DAFTAR TUGAS
A - Salin kembali tanpa perubahan sebagian teks bacaan, dimulai dari kata-kata "Apa itu Bahagia" dan berhenti setelah kata-kata "di halte tujuanku.".
B - Ubah paragraf teks bacaan yang diawali "Mati. Sungguh aku mati kali ini" menjadi daftar butir singkat yang tetap memuat fakta utamanya.

TEKS BACAAN
▽
Mati. Sungguh aku mati kali ini. Rasanya aku ingin bangkit
dan membenturkan kepalaku ke dinding bus. Aku benar-benar tidak tahu apakah
pria ini sekedar iseng mengisi waktu perjalanannya dengan membuka percakapan
dengan orang asing dengan topik seaneh dan semenyebalkan keBahagiaan dengan B besar. Ataukan pria ini seorang
agen dari reality show yang akan
memberiku uang setelah aku berhasil menjawab pertanyaannya, sekaligus
mengatakan aku sedang masuk ke acara TV anu? Ataukah pria ini adalah malaikat
dalam penyamaran yang sedang ditugaskan Tuhan untuk mengujiku? Sumpah, aku
tamat kawan.
Apa itu Bahagia dengan B besar? Apa
batas awal dan batas akhir Bahagia? Apakah seseorang yang berusaha memertahankan
kebahagiaannya masih bahagia? Itu daftar pertanyaan dari pria ini. Kuserahkan padamu,
karena aku telah sampai di halte tujuanku.
△
PETIKAN DAFTAR
▽
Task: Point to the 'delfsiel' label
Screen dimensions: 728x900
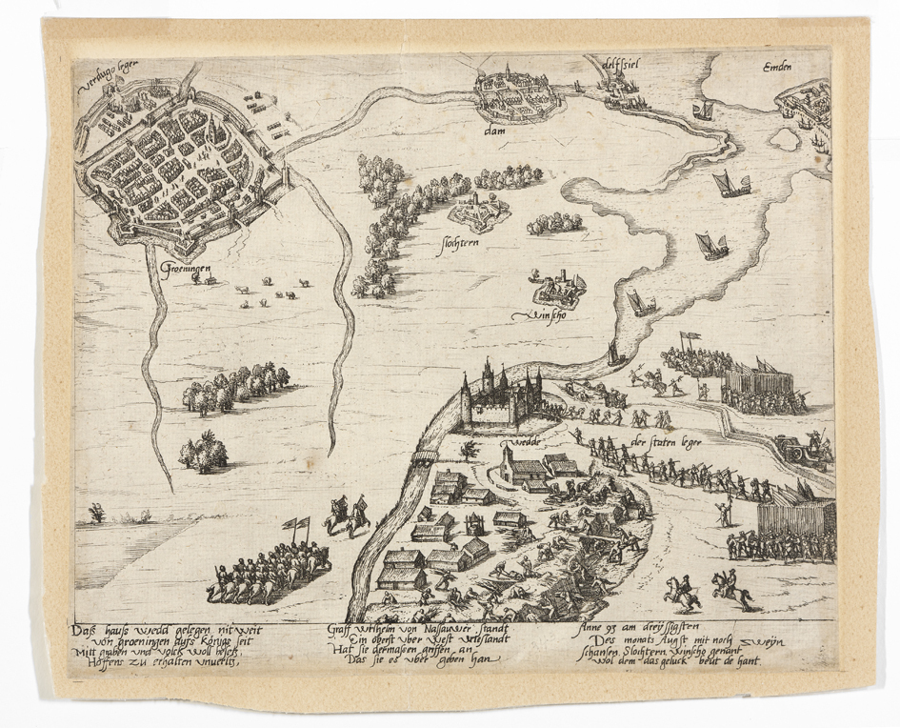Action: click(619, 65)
△
▽
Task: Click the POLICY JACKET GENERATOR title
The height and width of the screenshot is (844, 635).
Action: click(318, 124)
△
▽
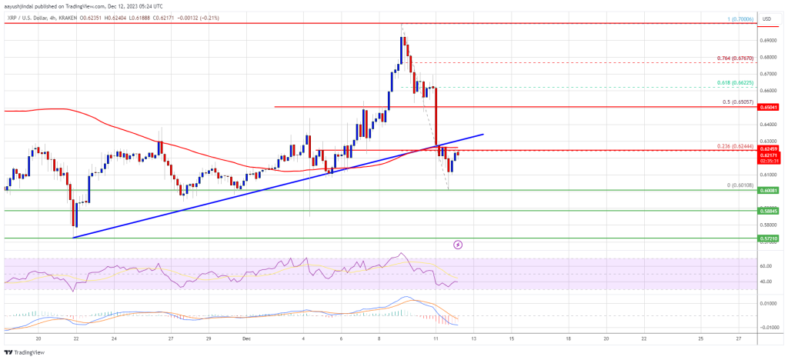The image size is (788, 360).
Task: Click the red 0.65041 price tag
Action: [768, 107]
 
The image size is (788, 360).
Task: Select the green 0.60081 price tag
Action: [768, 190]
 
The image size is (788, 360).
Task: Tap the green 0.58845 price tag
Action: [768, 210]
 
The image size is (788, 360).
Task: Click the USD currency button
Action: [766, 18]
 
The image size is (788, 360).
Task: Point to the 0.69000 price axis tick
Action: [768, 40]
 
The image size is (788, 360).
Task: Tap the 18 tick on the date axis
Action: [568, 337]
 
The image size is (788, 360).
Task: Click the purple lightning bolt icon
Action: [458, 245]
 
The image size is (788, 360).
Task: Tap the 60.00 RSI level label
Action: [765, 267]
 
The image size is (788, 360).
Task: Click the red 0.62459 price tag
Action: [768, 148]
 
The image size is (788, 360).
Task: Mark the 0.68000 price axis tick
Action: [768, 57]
△
JAWABAN TERTULIS
A -
Apa itu Bahagia dengan B besar? Apa
batas awal dan batas akhir Bahagia? Apakah seseorang yang berusaha memertahankan
kebahagiaannya masih bahagia? Itu daftar pertanyaan dari pria ini. Kuserahkan padamu,
karena aku telah sampai di halte tujuanku.

B -
- Penutur merasa benar-benar tamat dan ingin bangkit lalu membenturkan kepala ke dinding bus.
- Penutur tidak tahu apakah pria itu sekadar iseng mengisi waktu perjalanan dengan mengajak orang asing membahas topik aneh dan menyebalkan, yaitu keBahagiaan dengan B besar.
- Kemungkinan lain, pria itu agen reality show yang akan memberi uang setelah pertanyaannya berhasil dijawab sekaligus mengumumkan bahwa penutur sedang masuk acara TV.
- Kemungkinan terakhir, pria itu malaikat yang menyamar dan ditugaskan Tuhan untuk menguji penutur.